◆ EXTRACTED RECORDS
○ ○ ○ ○

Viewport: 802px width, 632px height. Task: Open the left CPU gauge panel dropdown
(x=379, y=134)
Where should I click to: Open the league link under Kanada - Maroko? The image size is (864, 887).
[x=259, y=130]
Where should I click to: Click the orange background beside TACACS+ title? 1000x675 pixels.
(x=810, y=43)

○ ○ ○ ○

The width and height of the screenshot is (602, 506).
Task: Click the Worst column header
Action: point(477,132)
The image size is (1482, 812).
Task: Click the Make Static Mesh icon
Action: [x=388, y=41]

○ ○ ○ ○

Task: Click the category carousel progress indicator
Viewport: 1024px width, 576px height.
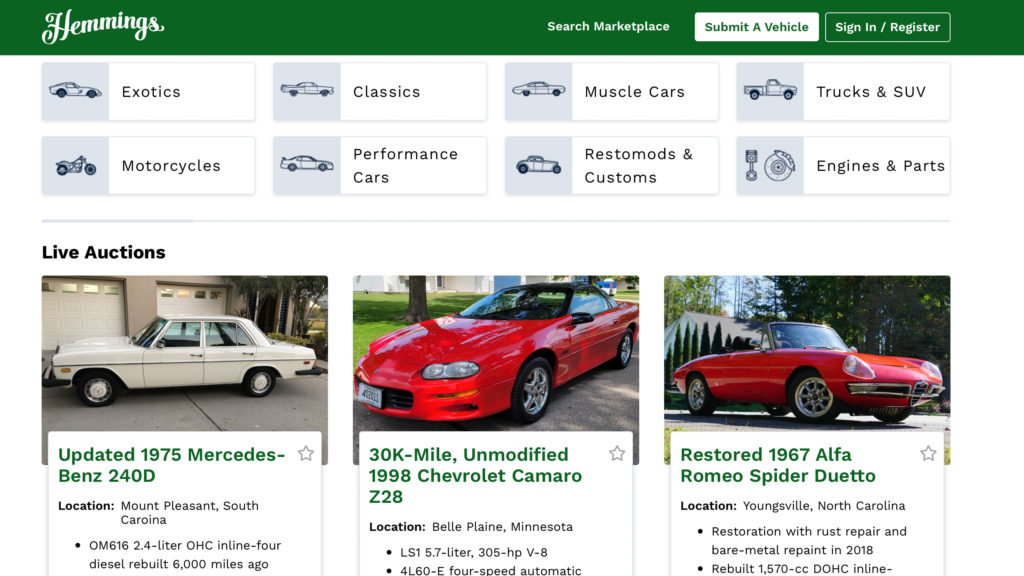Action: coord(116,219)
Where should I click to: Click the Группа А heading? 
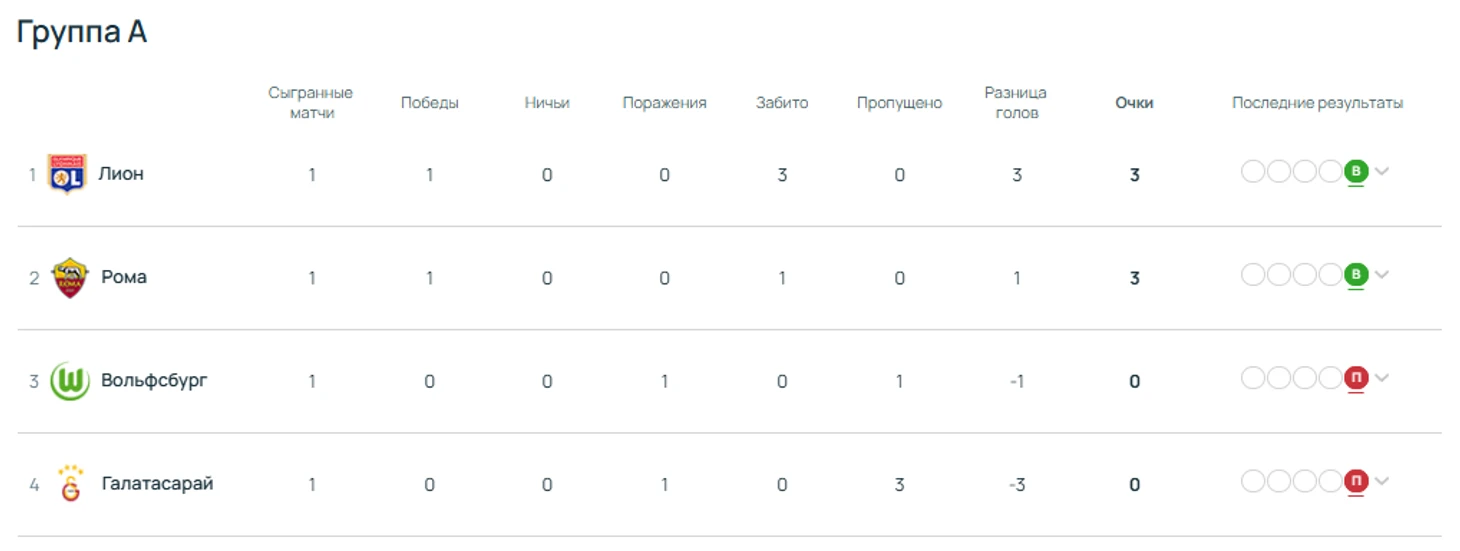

○ ○ ○ ○

Take the material above from the line containing "Task: Click the category" up to and including the line containing "Where should I click to: Click the Группа" and retype it exactly, without any pictures.

Task: Click the category carousel progress indicator
Viewport: 1024px width, 576px height.
Action: coord(116,219)
Where should I click to: Click the Группа А heading? 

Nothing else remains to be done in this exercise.